O caminho certo foi descoberto por vias tortas pelo importador Mokhtar Alkhanshali, 27. Ao sair do casamento de um amigo na cidade iemenita de Áden, foi confundido com um rebelde insurgente da etnia houthi e sequestrado por uma milícia rival.

Enquanto estava preso, ouviu seus algozes comentando que muitos barcos estavam escapando de Moca rumo a Djibuti, no lado africano do golfo de Áden.

"Vivi dias de 'O Expresso da Meia- Noite'", conta, em referência ao filme de Alan Parker, de 1978, no qual um americano preso com drogas passa meses degradantes numa prisão turca. Mokhtar foi libertado e voltou aos EUA pela "rota de fuga" recém-aprendida.

Filho de iemenitas, o empresário nasceu em Liverpool, na Inglaterra, foi criado em Nova York e passou a adolescência entre os EUA e o Iêmen.

Já adulto, estabelecido em São Francisco, na Califórnia, encantou-se com o despertar de novas cafeterias, muitas delas com torrefação própria. "No Iêmen, o café sempre fez parte de nossas vidas, e percebi que poderia ser um embaixador dessa cultura", afirma.

EMBOSCADAS E EMPREITADAS

Mokhtar entrou no negócio há dois anos e meio, em Oakland (município a 20 km de São Francisco), influenciado pela Blue Bottle Coffee, uma das cafeterias pioneiras da nova geração.

Passou boa parte desse período garimpando pequenos cafeicultores nas aldeias do Iêmen em lugares remotos e, não raro, inacessíveis. Depois de conviver com emboscadas tribais, ataques de drones, malária e de perder muitos quilos subindo e descendo montanhas, conseguiu criar uma cadeia sustentável de fornecimento, dotada de rastreabilidade confiável e pagando aos produtores o dobro do que os sauditas desembolsam pelas sacas de café.

País mais pobre da península Arábica, o Iêmen é palco de uma guerra civil que envolve várias milícias, muitas delas patrocinadas por potências regionais como Irã e Arábia Saudita, e a rede terrorista Al Qaeda.

"Criei minha empresa para ser uma ponte entre as narrativas extremistas de ambos os lados, que nos impedem de construir um mundo mais justo.
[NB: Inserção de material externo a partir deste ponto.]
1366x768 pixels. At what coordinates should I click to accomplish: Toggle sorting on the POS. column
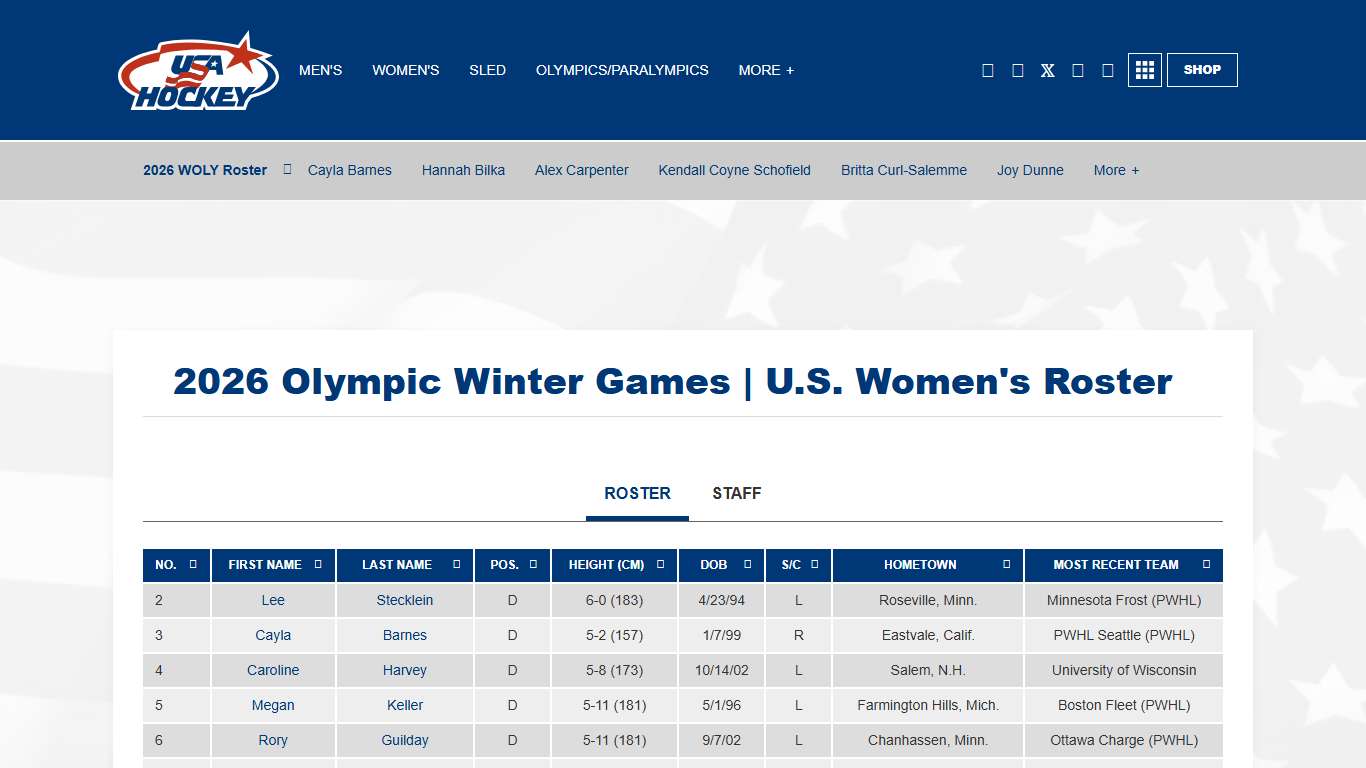tap(532, 565)
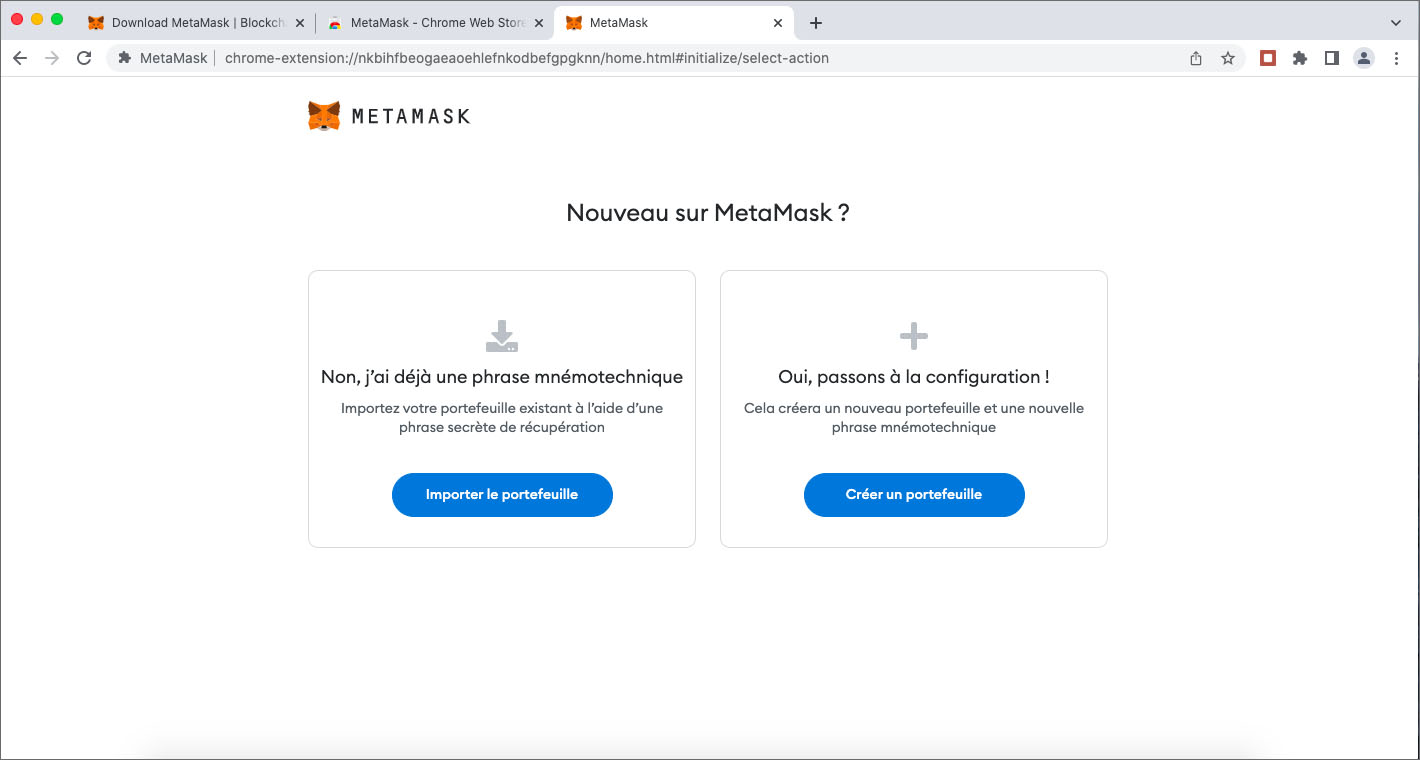Close the active MetaMask tab
This screenshot has width=1420, height=760.
(778, 22)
Sei que talvez o café não seja a melhor maneira de alcançar a paz, mas é a minha forma de iniciar uma conversa."

Recentemente, seus grãos começaram a aparecer em lojas de Nova York, Tóquio, Londres e Paris. Um de seus fãs é o francês Antoine Netien, pioneiro da "nouvelle vague" dos cafés parisienses e dono da cafeteria e torrefadora Coutume, com filiais em Tóquio e Osaka. "Os cafés dele impressionam pela doçura, complexidade e refinamento. Você sente que todo o processo foi cuidadosamente manipulado para atingir a excelência. Pela raridade e problemas enfrentados para tirar essas joias do Iêmen, o preço é alto e pode chegar a 200 euros o quilo dos grãos verdes."

XÍCARA, PRÊMIO E FILME

No Brasil, Felipe Croce, da FAF (Fazenda Ambiental Fortaleza) e proprietário da cafeteria paulistana Isso É Café, no Mirante 9 de Julho, conseguiu um pequeno lote de grãos iemenitas (aquele do início deste texto, que sobreviveu a bombardeios), servido a seus clientes no fim de 2015 por R$ 25 a xícara.
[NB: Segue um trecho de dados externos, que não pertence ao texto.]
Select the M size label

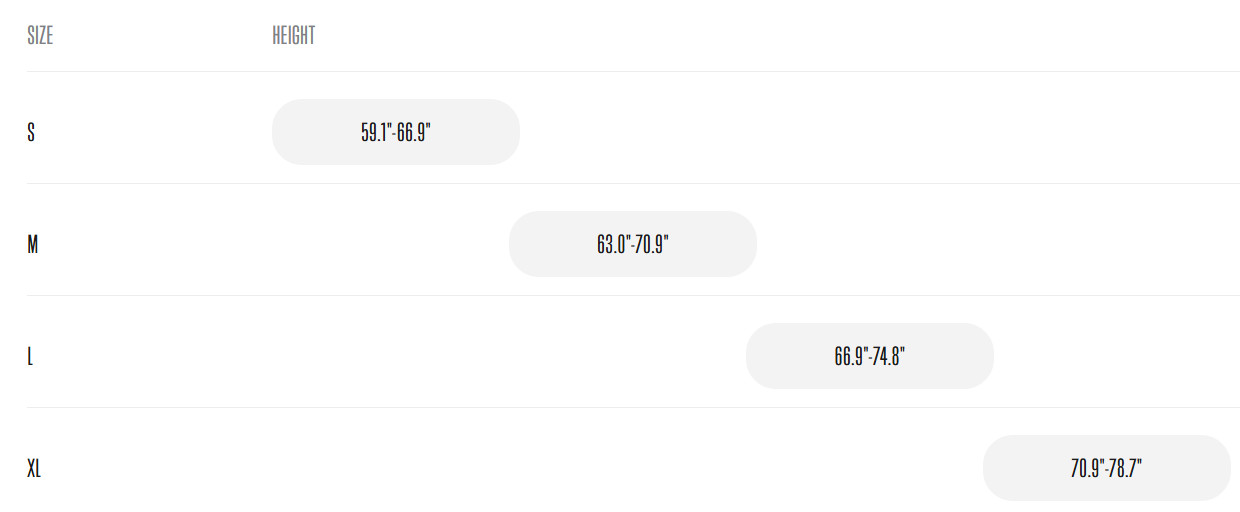tap(33, 244)
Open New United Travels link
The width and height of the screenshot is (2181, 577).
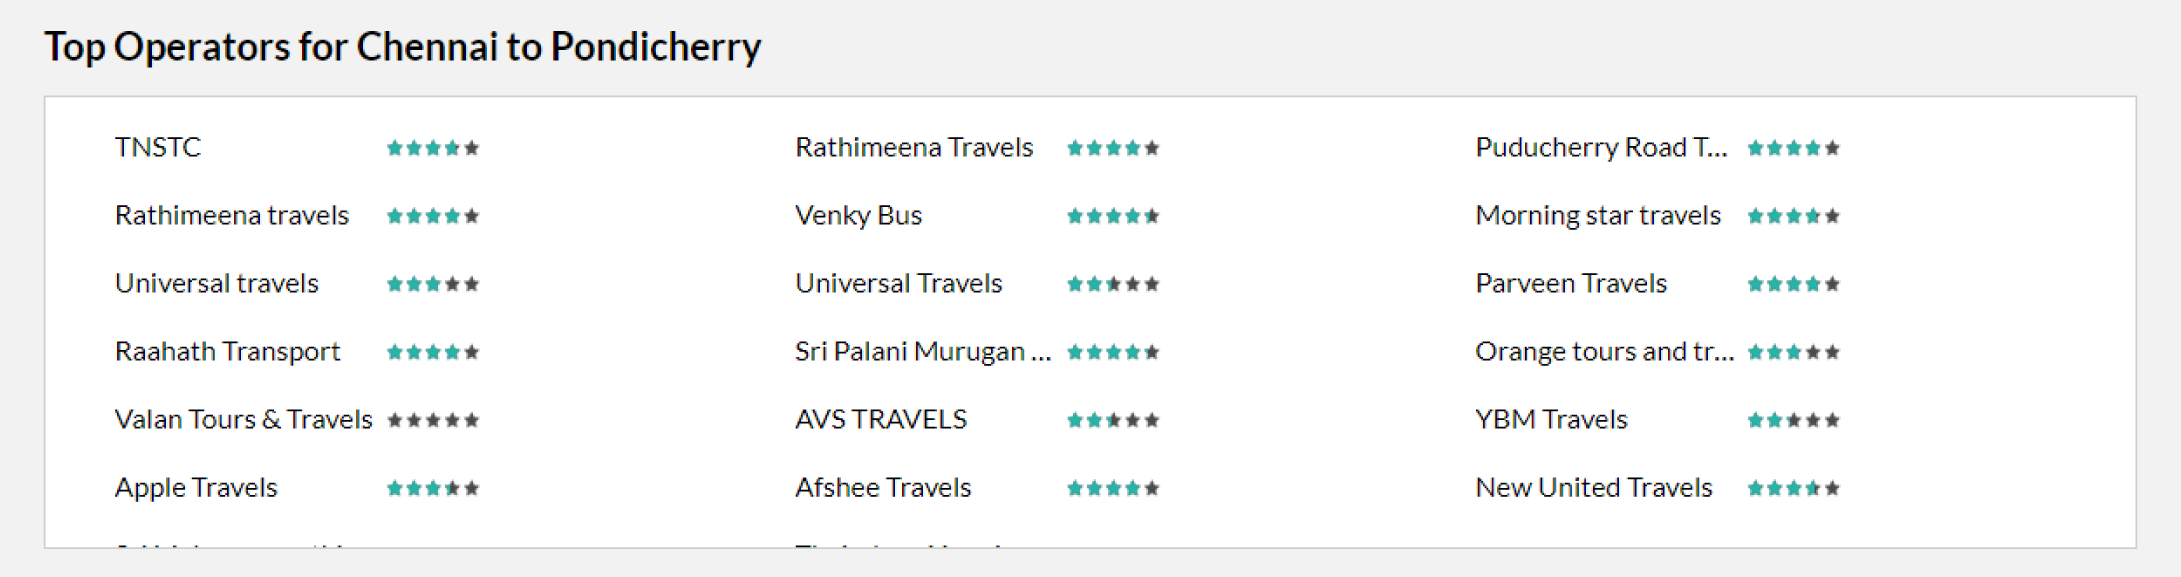pyautogui.click(x=1594, y=488)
"Precisamos olhar para lugares onde há semelhança climática com o Brasil, como Etiópia e Iêmen, que produzem cafés de paladar extraordinário", diz o produtor, que exporta café especial brasileiro para 27 países.

No fim do ano passado, Mokhtar foi condecorado pela maior organização civil muçulmana dos EUA, o Cair (Conselho de Relações Islâmicas-Americanas, na sigla em inglês), com o Courage Award. O prêmio foi um reconhecimento ao que ele tem feito pela comunidade muçulmana, com a oferta de novas oportunidades a mulheres agricultoras e a defesa dos cidadãos americanos no Iêmen. Na cerimônia, funcionários do alto escalão do governo estavam presentes.
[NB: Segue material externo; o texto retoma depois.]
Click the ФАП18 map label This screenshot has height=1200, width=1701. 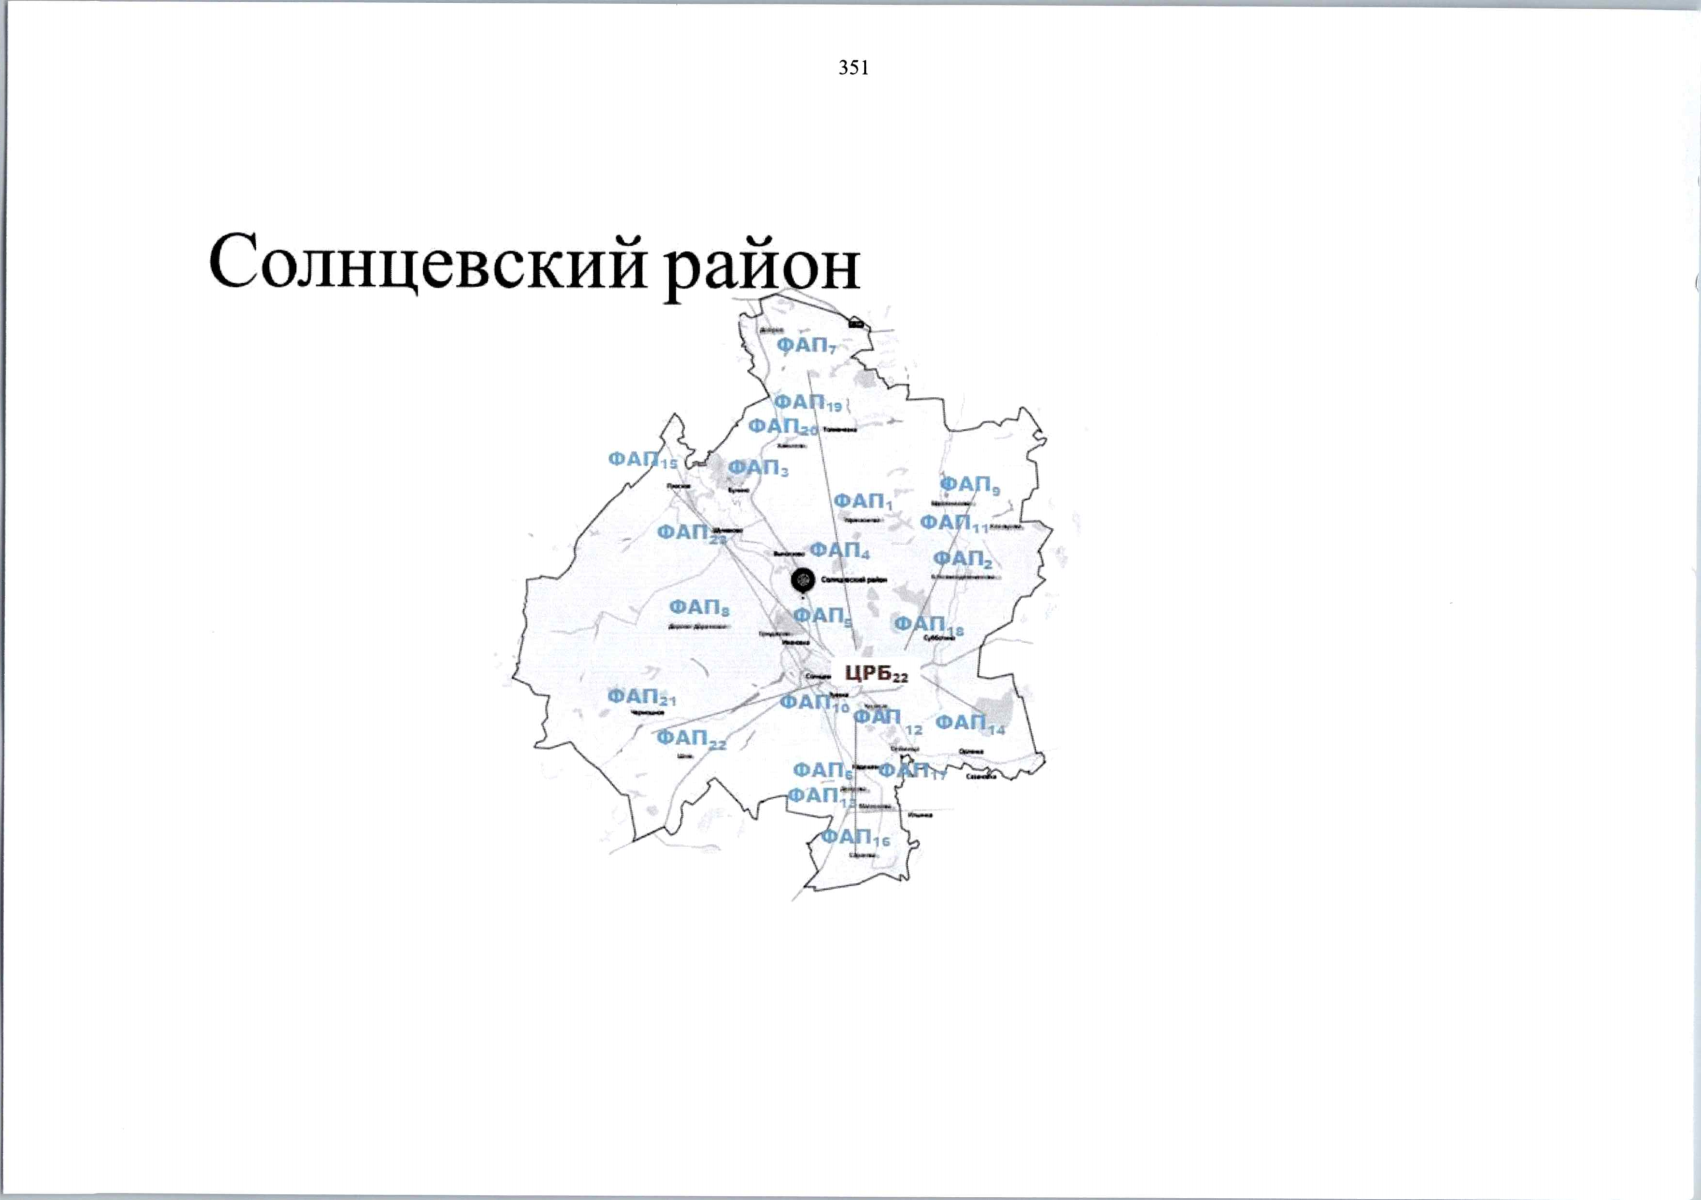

Um livro sobre sua vida, com publicação prevista para este ano, foi anunciado no site da editora britânica Penguin Books. O escritor é o americano Dave Eggers, autor de "O Círculo" (Companhia das Letras, 528 págs.), obra que virou filme –em fase de pós-produção– e será estrelada por Tom Hanks e Emma Watson. Agora é só esperar que algum produtor de Hollywood convide Mokhtar para um café.